● **DIRECTIVE**
Rewrite the items below so that every "computer-use agent" becomes "desktop automation agent", with nothing else altered.
::: ENTRIES :::
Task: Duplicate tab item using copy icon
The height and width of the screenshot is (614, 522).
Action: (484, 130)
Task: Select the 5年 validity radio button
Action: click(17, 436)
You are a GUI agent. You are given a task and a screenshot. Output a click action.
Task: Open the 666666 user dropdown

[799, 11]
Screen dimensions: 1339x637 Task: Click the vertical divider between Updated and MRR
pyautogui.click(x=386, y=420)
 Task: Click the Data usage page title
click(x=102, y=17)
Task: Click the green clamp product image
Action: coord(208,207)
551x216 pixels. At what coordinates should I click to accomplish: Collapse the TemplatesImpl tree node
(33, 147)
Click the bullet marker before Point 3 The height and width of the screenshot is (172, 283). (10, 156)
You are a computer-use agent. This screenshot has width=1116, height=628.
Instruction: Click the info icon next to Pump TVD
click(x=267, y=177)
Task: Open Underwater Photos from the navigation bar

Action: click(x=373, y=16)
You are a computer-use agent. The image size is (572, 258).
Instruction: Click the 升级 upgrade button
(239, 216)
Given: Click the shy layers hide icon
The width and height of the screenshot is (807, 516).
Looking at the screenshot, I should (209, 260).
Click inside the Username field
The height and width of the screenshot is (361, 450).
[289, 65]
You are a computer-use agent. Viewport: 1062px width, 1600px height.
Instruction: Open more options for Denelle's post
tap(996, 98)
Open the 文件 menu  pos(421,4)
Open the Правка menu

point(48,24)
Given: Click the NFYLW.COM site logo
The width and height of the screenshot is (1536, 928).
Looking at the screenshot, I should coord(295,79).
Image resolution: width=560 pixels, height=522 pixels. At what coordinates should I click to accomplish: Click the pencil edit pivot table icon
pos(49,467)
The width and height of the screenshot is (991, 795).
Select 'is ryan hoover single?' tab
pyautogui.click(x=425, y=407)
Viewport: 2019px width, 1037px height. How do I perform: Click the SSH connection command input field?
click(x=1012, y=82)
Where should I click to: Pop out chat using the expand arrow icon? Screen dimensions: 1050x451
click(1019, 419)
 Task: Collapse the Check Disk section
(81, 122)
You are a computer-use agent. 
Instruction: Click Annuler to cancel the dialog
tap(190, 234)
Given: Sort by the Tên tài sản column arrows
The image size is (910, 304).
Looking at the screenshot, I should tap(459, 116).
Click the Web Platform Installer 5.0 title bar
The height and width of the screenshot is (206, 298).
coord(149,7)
:::
● **RIGHT ANSWER**
Task: Duplicate tab item using copy icon
The height and width of the screenshot is (614, 522).
Action: (484, 130)
Task: Select the 5年 validity radio button
Action: click(17, 436)
You are a GUI agent. You are given a task and a screenshot. Output a click action.
Task: Open the 666666 user dropdown

[799, 11]
Screen dimensions: 1339x637 Task: Click the vertical divider between Updated and MRR
pyautogui.click(x=386, y=420)
 Task: Click the Data usage page title
click(x=102, y=17)
Task: Click the green clamp product image
Action: coord(208,207)
551x216 pixels. At what coordinates should I click to accomplish: Collapse the TemplatesImpl tree node
(33, 147)
Click the bullet marker before Point 3 The height and width of the screenshot is (172, 283). (10, 156)
You are a desktop automation agent. This screenshot has width=1116, height=628.
Instruction: Click the info icon next to Pump TVD
click(x=267, y=177)
Task: Open Underwater Photos from the navigation bar

Action: click(x=373, y=16)
You are a desktop automation agent. The image size is (572, 258).
Instruction: Click the 升级 upgrade button
(239, 216)
Given: Click the shy layers hide icon
The width and height of the screenshot is (807, 516).
Looking at the screenshot, I should (209, 260).
Click inside the Username field
The height and width of the screenshot is (361, 450).
[289, 65]
You are a desktop automation agent. Viewport: 1062px width, 1600px height.
Instruction: Open more options for Denelle's post
tap(996, 98)
Open the 文件 menu  pos(421,4)
Open the Правка menu

point(48,24)
Given: Click the NFYLW.COM site logo
The width and height of the screenshot is (1536, 928).
Looking at the screenshot, I should coord(295,79).
Image resolution: width=560 pixels, height=522 pixels. At what coordinates should I click to accomplish: Click the pencil edit pivot table icon
pos(49,467)
The width and height of the screenshot is (991, 795).
Select 'is ryan hoover single?' tab
pyautogui.click(x=425, y=407)
Viewport: 2019px width, 1037px height. How do I perform: Click the SSH connection command input field?
click(x=1012, y=82)
Where should I click to: Pop out chat using the expand arrow icon? Screen dimensions: 1050x451
click(1019, 419)
 Task: Collapse the Check Disk section
(81, 122)
You are a desktop automation agent. 
Instruction: Click Annuler to cancel the dialog
tap(190, 234)
Given: Sort by the Tên tài sản column arrows
The image size is (910, 304).
Looking at the screenshot, I should tap(459, 116).
Click the Web Platform Installer 5.0 title bar
The height and width of the screenshot is (206, 298).
coord(149,7)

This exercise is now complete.